▸ **WHAT YOU WILL DO**
Pick the lines holding the string "profile" out of the records and copy them.

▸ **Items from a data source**
* * * * * * *
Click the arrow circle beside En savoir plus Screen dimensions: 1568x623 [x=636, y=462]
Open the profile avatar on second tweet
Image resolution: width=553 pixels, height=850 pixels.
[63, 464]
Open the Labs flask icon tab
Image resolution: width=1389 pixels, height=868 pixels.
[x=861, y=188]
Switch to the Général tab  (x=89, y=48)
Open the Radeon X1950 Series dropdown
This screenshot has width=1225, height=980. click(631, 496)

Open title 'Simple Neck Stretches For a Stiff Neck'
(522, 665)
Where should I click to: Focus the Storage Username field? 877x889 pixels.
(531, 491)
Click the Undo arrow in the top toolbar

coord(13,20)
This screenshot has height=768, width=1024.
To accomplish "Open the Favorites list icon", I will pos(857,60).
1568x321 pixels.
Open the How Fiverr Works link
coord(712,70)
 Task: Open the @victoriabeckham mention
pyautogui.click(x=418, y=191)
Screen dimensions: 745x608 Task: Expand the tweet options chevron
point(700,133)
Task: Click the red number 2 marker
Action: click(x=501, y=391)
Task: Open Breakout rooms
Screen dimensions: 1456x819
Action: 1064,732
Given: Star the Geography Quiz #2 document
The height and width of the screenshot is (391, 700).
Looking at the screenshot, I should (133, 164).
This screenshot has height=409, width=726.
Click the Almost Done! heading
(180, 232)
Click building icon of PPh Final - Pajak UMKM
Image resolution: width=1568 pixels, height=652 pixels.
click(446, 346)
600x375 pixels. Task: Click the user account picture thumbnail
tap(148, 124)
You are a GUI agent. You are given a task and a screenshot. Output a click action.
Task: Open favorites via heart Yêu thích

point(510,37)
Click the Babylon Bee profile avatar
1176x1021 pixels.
* * * * * * *
▸ **ANSWER TO THIS TASK**
Open the profile avatar on second tweet
Click the Babylon Bee profile avatar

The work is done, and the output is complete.